Contain the friction, but do so by creating as little additional friction as possible, because a series of eruptions is easier to contain than a truly paradigm-shifting one that threatens the status quo and, by extension, the company’s public profile and profitability. According to a 2021 SHRM report, in the five years since DE&I initiatives swept the corporate world, 42% of Black employees, 26% of Asian employees and 21% of Hispanic employees reported experiencing unfair treatment based on their race or ethnicity.
The ramifications of racial inequity (lost productivity, turnover and absenteeism) over the past five years may have cost the U.S. up to $172 billion. But instead of acknowledging what it is about the company culture that makes it difficult to retain diverse hires, or what might have to change to recoup those losses, companies blame individual workers who were a “bad fit.” DE&I initiatives don’t fail because there’s a “diversity pipeline problem.” It’s because those in power aren’t willing to relinquish any of it.
A similar contradiction applies to the rise of “corporate empathy.” At its heart, it’s a set of policies, initiatives and messaging developed to respond to the “friction” of a workforce unsettled by the pandemic, a continuing racial reckoning and sustained political anxiety, capped off by an uprising, on a workday, days after most of the workforce had returned from winter breaks. Many empathy initiatives are well-intentioned. But coming from an employer, they still, ultimately, say: We see you are breaking in two, we are too, but how can we collectively still work as if we’re not?
Therein lies the empathy trap. So long as organizations view employees with different needs as sources of friction, and solutions to those needs as examples of unfairness, they will continue to promote and retain employees with the capacity to make their personalities, needs and identities as frictionless as possible. They will encourage “bringing the whole self to work,” but only on a good day. They will fetishize “sharing personal stories,” but only when the ramifications don’t interfere with the product or create interpersonal conflict. This is what happens when you conceive of empathy as allowances: Those who would benefit from it become less desirable workers. Their friction is centered, and their value decreases.
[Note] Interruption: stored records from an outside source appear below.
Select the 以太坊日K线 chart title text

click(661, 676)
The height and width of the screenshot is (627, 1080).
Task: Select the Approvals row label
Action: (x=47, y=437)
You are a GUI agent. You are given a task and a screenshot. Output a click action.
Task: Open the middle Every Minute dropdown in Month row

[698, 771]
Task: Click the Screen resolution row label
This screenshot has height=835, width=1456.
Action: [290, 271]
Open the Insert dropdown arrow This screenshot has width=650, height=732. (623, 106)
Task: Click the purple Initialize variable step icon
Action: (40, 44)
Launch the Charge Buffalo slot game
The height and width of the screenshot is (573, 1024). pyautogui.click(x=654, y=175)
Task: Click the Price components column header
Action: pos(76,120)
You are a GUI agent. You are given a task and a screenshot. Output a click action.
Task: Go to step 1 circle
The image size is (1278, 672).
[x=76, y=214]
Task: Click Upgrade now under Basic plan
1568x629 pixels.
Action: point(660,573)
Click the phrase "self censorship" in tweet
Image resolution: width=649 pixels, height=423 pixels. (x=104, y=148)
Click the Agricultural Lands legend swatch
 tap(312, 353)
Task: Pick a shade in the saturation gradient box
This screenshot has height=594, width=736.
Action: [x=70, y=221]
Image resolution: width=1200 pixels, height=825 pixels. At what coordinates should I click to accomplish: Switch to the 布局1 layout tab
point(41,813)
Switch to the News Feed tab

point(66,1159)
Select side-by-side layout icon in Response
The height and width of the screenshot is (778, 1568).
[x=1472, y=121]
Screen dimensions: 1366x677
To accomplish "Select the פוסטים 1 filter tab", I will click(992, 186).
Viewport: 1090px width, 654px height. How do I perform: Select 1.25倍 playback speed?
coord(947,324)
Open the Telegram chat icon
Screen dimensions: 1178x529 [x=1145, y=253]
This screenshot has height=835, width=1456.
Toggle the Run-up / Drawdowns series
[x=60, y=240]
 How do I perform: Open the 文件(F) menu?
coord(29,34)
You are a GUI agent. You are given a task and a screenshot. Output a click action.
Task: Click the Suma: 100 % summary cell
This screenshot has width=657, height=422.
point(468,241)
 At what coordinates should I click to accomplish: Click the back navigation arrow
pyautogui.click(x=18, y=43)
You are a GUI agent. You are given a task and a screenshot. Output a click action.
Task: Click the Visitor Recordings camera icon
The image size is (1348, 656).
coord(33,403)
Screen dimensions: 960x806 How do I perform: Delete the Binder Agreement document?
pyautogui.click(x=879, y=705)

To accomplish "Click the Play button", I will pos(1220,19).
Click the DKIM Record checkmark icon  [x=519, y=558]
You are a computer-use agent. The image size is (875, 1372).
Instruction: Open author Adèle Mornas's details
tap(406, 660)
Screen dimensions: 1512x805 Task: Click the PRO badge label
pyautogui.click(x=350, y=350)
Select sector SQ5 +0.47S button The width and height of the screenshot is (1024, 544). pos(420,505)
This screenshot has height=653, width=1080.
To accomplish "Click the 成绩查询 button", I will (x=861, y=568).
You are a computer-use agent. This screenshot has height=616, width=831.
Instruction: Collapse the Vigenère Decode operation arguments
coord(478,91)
Our society is built around the goals of capitalism—and capitalism, and the ethos of individualism that thrives alongside it, is inherently in conflict with empathy. The qualities that make our bodies, selves and minds most amenable to those goals are prized above all else, and it is HR’s primary task to further cultivate those qualities, whether through “enrichment” or “wellness,” even when the most significant obstacle to either is the workplace itself.
Why do the declarations of empathy feel so hollow? Because growth and profit do not reward it. Companies, HR professionals, managers, even the best trained can do only so much. A large portion of the dissatisfaction that employees feel is the result of actively toxic company policy, thoughtless management and executives clinging to the status quo. But a lot of it, too, is anger at systems that extend beyond the office:
The fraying social safety nets, the decaying social bonds, the frameworks set up to devalue women’s work, the stubborn endurance of racism, the lack of protections or fair pay for the workers whose labor we ostensibly value most. We don’t know how to make people care about other people. No wonder workplace initiatives can feel so laughably incomplete. How do you cultivate a healthy workplace culture when it’s rooted in poisoned soil? “It’s not just a workplace empathy deficit,” Taylor told me. “It’s an American cultural deficit.”